Input for this task below:
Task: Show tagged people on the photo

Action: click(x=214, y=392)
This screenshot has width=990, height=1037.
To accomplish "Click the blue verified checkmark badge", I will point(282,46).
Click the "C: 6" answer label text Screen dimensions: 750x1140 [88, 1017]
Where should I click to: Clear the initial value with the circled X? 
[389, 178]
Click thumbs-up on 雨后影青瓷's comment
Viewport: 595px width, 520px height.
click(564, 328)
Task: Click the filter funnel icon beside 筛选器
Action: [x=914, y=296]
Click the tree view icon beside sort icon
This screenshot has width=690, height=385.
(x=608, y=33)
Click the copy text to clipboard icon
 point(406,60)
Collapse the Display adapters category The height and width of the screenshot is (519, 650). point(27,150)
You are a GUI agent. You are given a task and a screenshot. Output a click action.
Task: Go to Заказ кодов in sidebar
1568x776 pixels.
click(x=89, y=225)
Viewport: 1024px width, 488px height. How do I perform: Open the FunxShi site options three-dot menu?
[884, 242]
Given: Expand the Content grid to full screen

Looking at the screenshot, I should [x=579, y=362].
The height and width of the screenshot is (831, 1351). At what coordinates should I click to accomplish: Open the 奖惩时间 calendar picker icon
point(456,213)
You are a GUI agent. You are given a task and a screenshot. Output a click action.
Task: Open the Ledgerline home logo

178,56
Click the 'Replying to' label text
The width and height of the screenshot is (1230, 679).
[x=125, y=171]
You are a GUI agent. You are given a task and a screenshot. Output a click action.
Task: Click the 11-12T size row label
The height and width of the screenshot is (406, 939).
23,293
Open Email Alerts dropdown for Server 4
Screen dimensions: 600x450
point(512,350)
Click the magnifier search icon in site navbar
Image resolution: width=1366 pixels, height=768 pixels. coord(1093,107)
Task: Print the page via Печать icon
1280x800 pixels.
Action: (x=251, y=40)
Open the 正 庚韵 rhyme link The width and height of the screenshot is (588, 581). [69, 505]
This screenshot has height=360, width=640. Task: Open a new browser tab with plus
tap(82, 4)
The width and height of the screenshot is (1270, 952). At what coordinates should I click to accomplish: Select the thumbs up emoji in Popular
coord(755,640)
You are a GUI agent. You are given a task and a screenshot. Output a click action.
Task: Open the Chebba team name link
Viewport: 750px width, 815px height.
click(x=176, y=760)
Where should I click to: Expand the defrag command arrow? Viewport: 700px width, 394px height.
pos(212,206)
End of Input for this task.
The records above must be retyped in full, exactly as written.

Task: Show tagged people on the photo

Action: click(x=214, y=392)
This screenshot has width=990, height=1037.
To accomplish "Click the blue verified checkmark badge", I will point(282,46).
Click the "C: 6" answer label text Screen dimensions: 750x1140 [88, 1017]
Where should I click to: Clear the initial value with the circled X? 
[389, 178]
Click thumbs-up on 雨后影青瓷's comment
Viewport: 595px width, 520px height.
click(564, 328)
Task: Click the filter funnel icon beside 筛选器
Action: [x=914, y=296]
Click the tree view icon beside sort icon
This screenshot has width=690, height=385.
(x=608, y=33)
Click the copy text to clipboard icon
 point(406,60)
Collapse the Display adapters category The height and width of the screenshot is (519, 650). point(27,150)
You are a GUI agent. You are given a task and a screenshot. Output a click action.
Task: Go to Заказ кодов in sidebar
1568x776 pixels.
click(x=89, y=225)
Viewport: 1024px width, 488px height. How do I perform: Open the FunxShi site options three-dot menu?
[884, 242]
Given: Expand the Content grid to full screen

Looking at the screenshot, I should [x=579, y=362].
The height and width of the screenshot is (831, 1351). At what coordinates should I click to accomplish: Open the 奖惩时间 calendar picker icon
point(456,213)
You are a GUI agent. You are given a task and a screenshot. Output a click action.
Task: Open the Ledgerline home logo

178,56
Click the 'Replying to' label text
The width and height of the screenshot is (1230, 679).
[x=125, y=171]
You are a GUI agent. You are given a task and a screenshot. Output a click action.
Task: Click the 11-12T size row label
The height and width of the screenshot is (406, 939).
23,293
Open Email Alerts dropdown for Server 4
Screen dimensions: 600x450
point(512,350)
Click the magnifier search icon in site navbar
Image resolution: width=1366 pixels, height=768 pixels. coord(1093,107)
Task: Print the page via Печать icon
1280x800 pixels.
Action: (x=251, y=40)
Open the 正 庚韵 rhyme link The width and height of the screenshot is (588, 581). [69, 505]
This screenshot has height=360, width=640. Task: Open a new browser tab with plus
tap(82, 4)
The width and height of the screenshot is (1270, 952). At what coordinates should I click to accomplish: Select the thumbs up emoji in Popular
coord(755,640)
You are a GUI agent. You are given a task and a screenshot. Output a click action.
Task: Open the Chebba team name link
Viewport: 750px width, 815px height.
click(x=176, y=760)
Where should I click to: Expand the defrag command arrow? Viewport: 700px width, 394px height.
pos(212,206)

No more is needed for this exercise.